= PROBLEM REQUIREMENTS =
Lines from the one containing "Image resolution: width=868" through the final line of the data, restated word for word and free of pictures, make up the whole answer.

= RECORDS FOR PROCESSING =
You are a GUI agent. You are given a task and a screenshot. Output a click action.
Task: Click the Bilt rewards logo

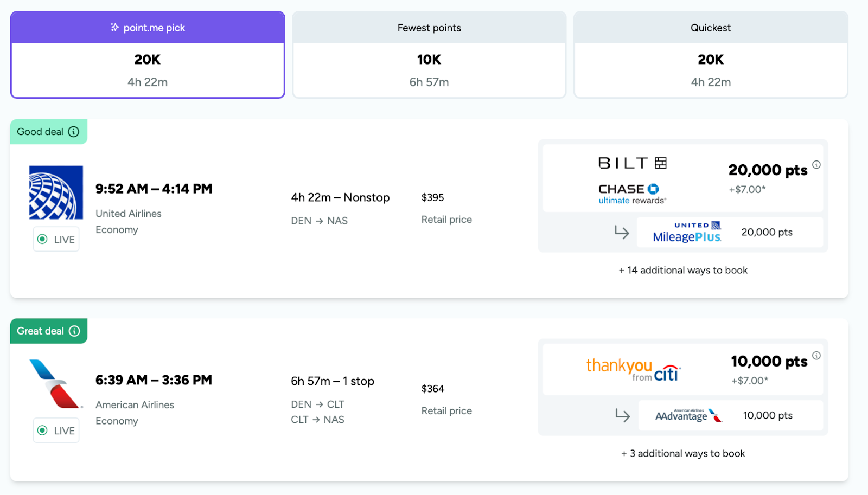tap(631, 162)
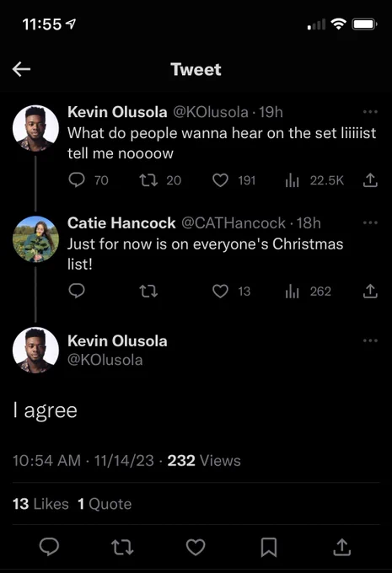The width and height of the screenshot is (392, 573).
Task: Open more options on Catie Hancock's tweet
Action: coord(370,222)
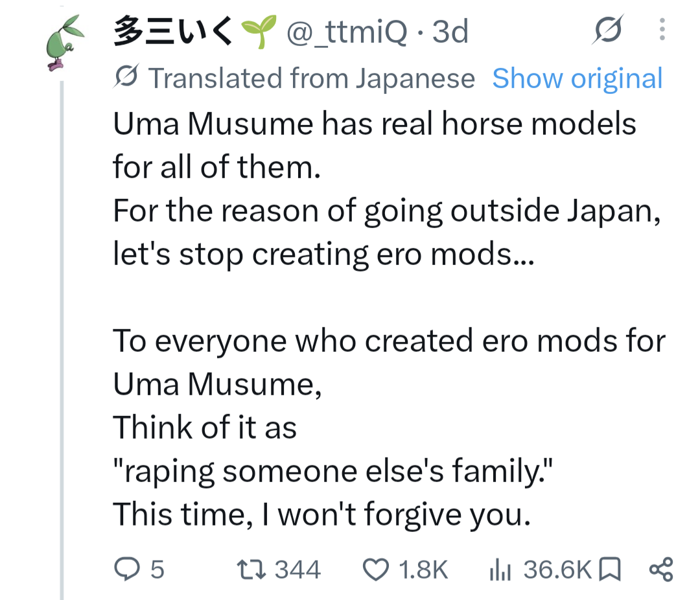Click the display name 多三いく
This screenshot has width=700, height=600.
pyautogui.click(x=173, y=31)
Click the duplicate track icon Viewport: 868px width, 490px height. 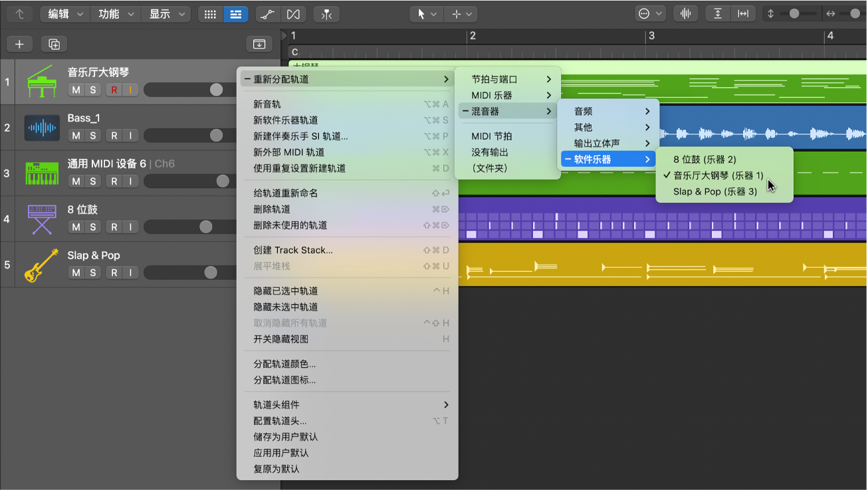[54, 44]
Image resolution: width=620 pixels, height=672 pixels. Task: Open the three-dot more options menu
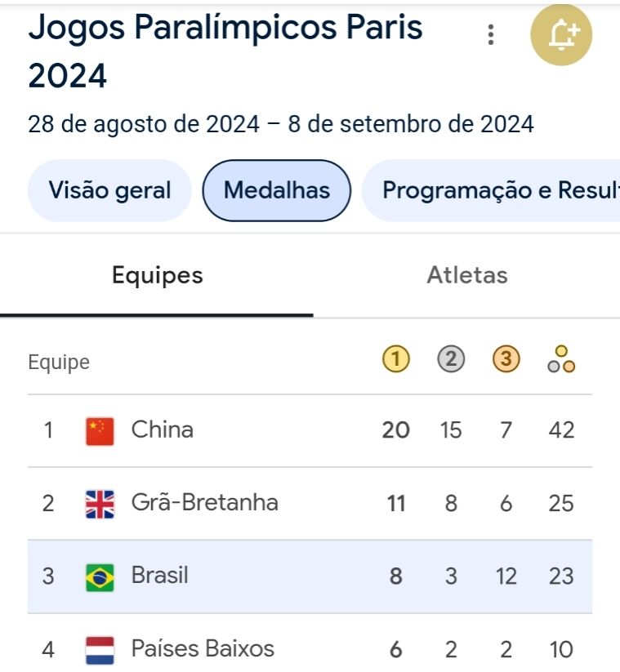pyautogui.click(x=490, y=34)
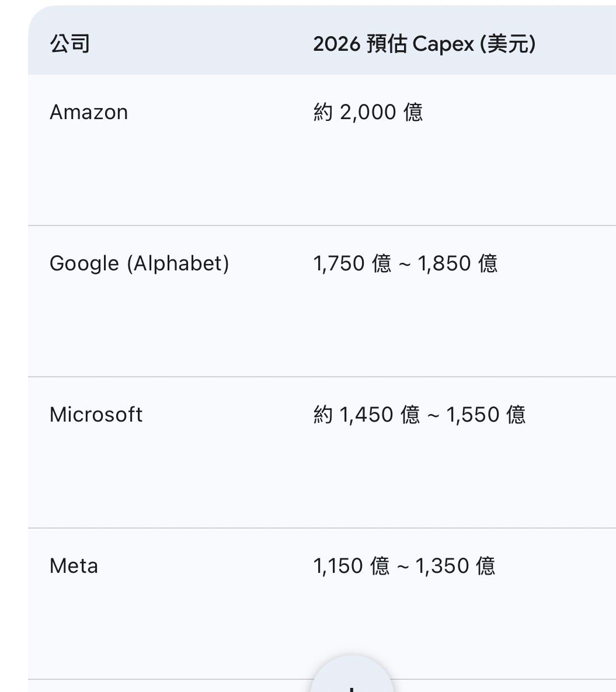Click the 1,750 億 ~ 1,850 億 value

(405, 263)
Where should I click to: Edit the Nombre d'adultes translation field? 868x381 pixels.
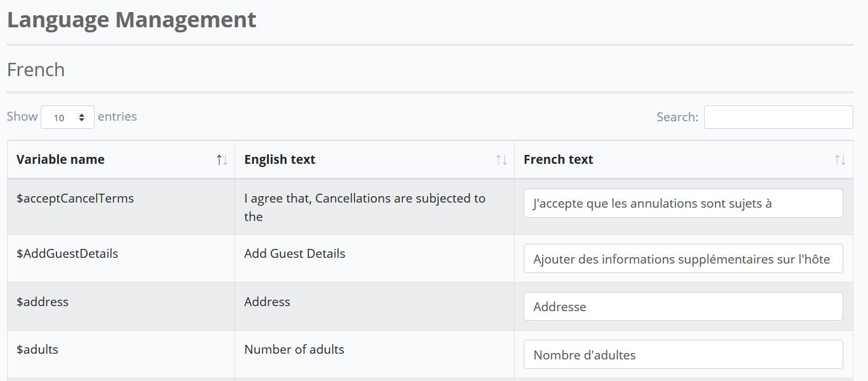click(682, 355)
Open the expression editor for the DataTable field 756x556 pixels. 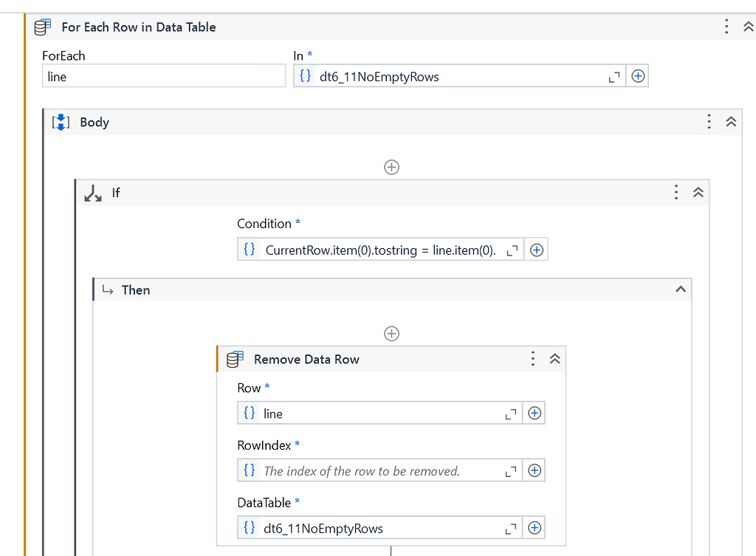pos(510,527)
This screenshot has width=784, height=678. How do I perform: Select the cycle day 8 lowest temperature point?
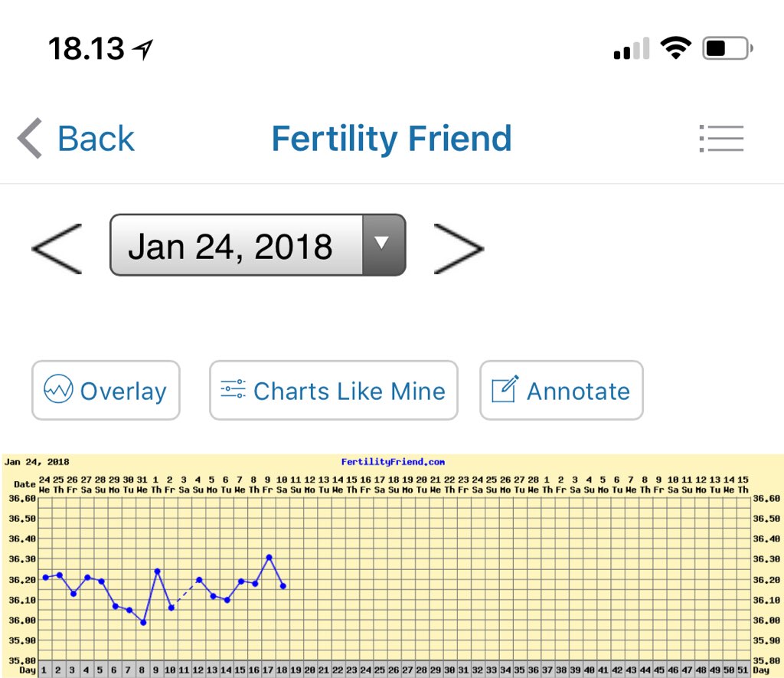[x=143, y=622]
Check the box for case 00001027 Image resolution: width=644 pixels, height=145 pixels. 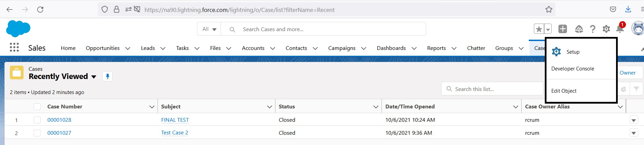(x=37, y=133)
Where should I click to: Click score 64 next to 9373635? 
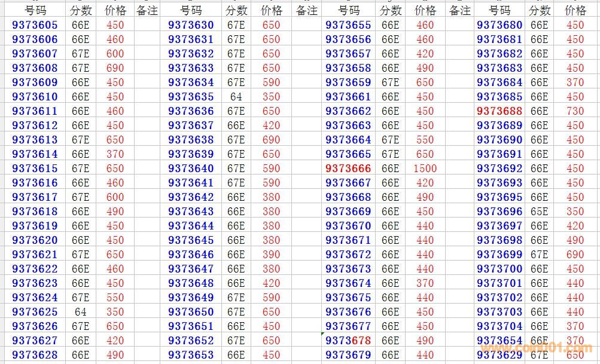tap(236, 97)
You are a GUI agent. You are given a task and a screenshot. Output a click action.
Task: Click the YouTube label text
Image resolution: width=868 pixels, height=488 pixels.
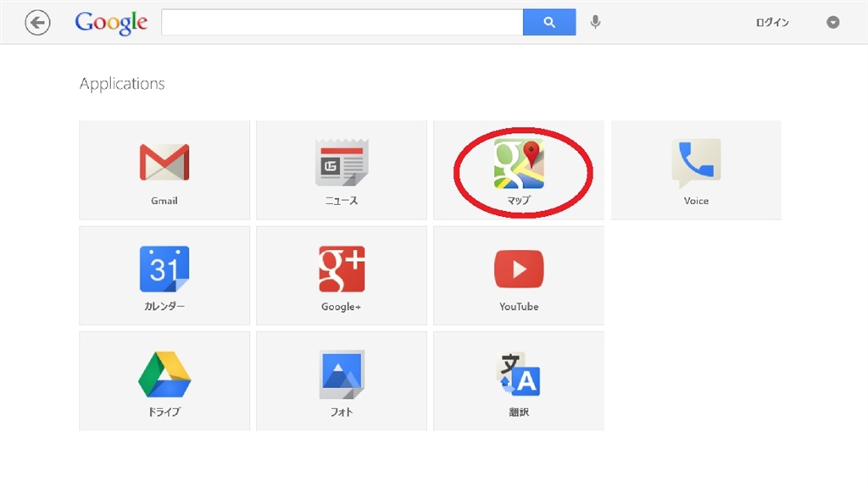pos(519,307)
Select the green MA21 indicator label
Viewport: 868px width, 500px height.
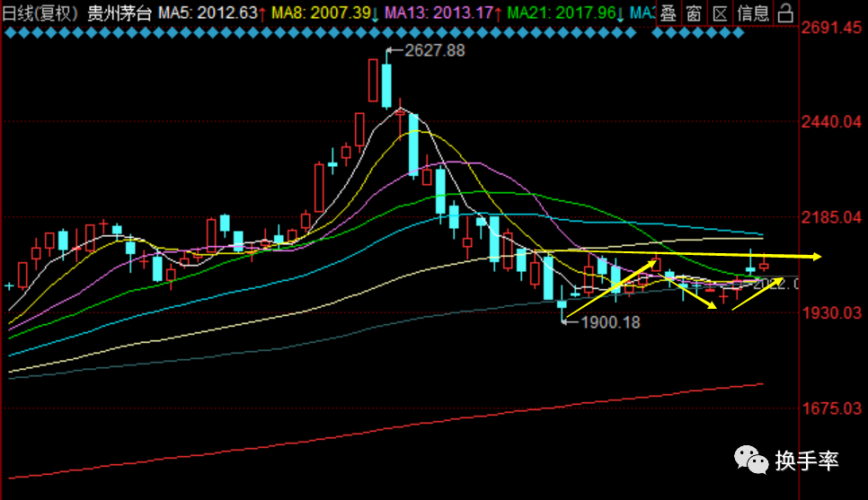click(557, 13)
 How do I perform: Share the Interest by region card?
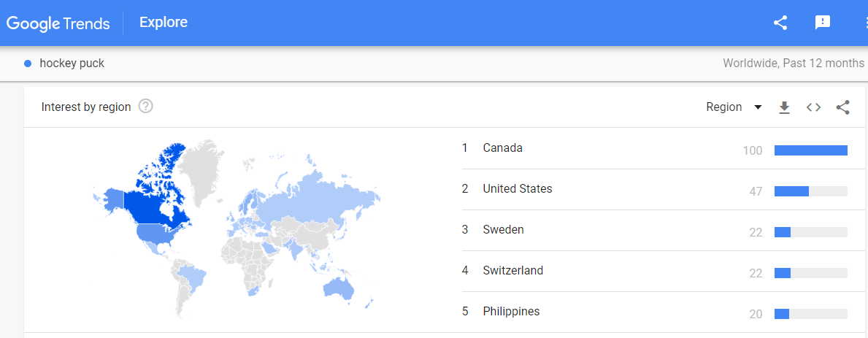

= RESPONSE AREA =
Image resolution: width=868 pixels, height=488 pixels.
pos(519,307)
Select the green MA21 indicator label
Viewport: 868px width, 500px height.
click(557, 13)
 How do I perform: Share the Interest by region card?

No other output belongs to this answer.